The modern urban lifestyle has come quickly to India’s tribal communities. Less than a hundred years ago many communities still lived in the jungle and practised their traditional means of subsistence such as shifting cultivation, also known as bewar or slash and burn cultivation, which was banned in the 1970s. This caused a fundamental change in the adivasi (tribal) lifestyle as they were forced to learn an entirely new way of cultivation and agriculture. Today, the traditional forms of knowledge are even more under threat as children are sent to school which prepares them for an urban based lifestyle and disregards all forms of adivasi knowledge.

We met Budharam sitting under a tree in a small village in Madhya Pradesh, central India. People of his generation are unsure of their exact age, but he says he is approximately 80 years old. He told us about the many changes that he was witnessed during his lifetime.

“When I was a young boy the foreigners came. At that time we used to hunt small animals in the forest and we practised shifting cultivation. I had never seen white people before, and we all welcomed them and supported them. Back then we didn’t grow rice, we had different crops like Koda and Kukti, but the foreigners made laws to force people to make fields and grow rice. The white people took guns and elephants into the forest to hunt tigers, they killed buffalos and left them in the forest to makes the tiger come and then they would shoot it. We never used to hunt the tiger. The foreigners stayed a long time.”

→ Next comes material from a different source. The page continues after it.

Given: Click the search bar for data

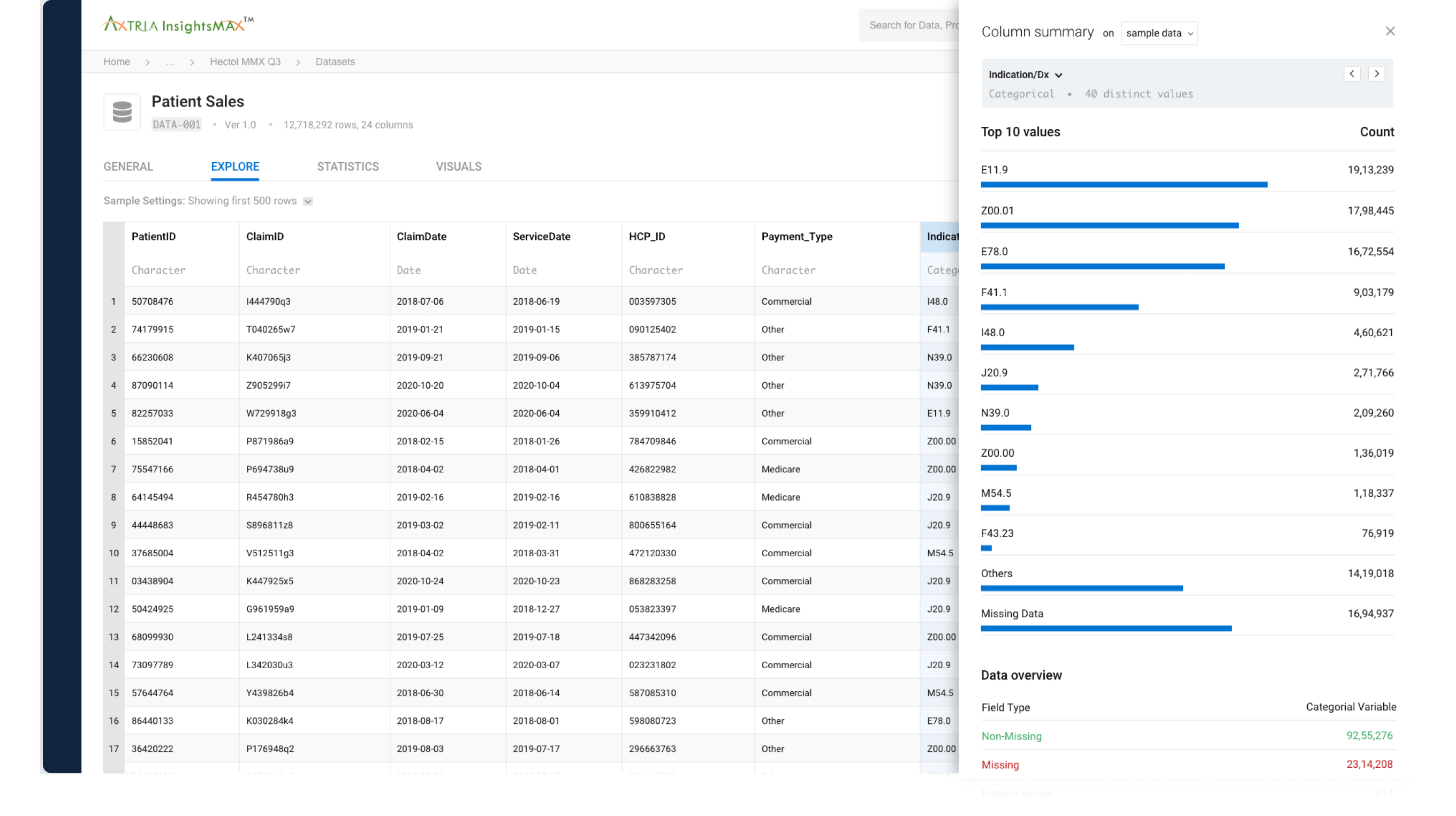Looking at the screenshot, I should 916,25.
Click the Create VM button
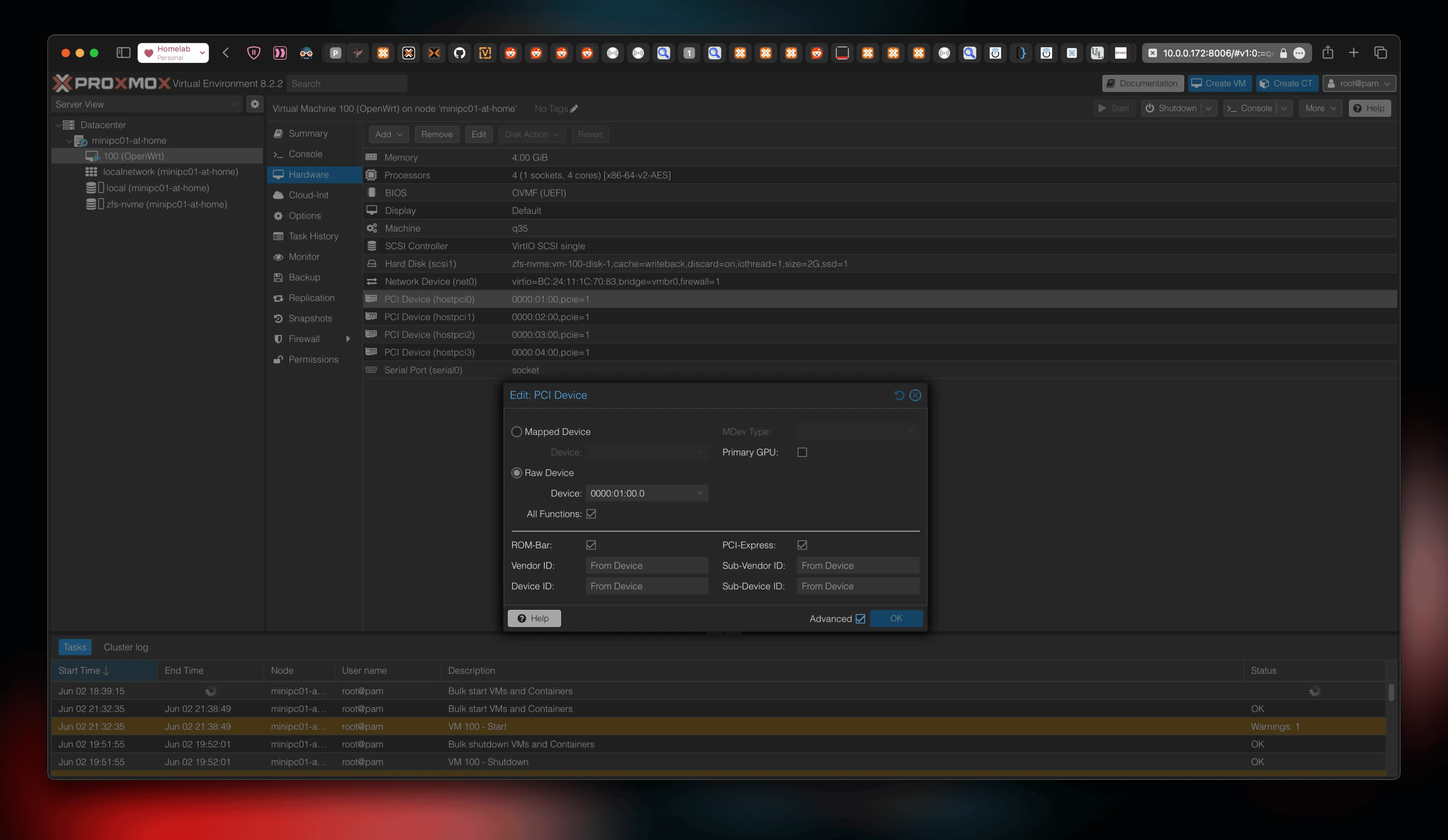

“Now life is different. We have fields, and there is a school in the village for the children. Before, children knew the name of every tree and what it is used for, but now they don’t know about the forest and this knowledge is disappearing. People forget the knowledge of the forest when they study. We adivasis need to have this knowledge but it’s disappearing because everybody wants to study and go to the city. When people are educated they drink alcohol more, and they look down on old people in the village as if we don’t know anything. They think that they are more intelligent but when they have a problem they come to us and ask for help.”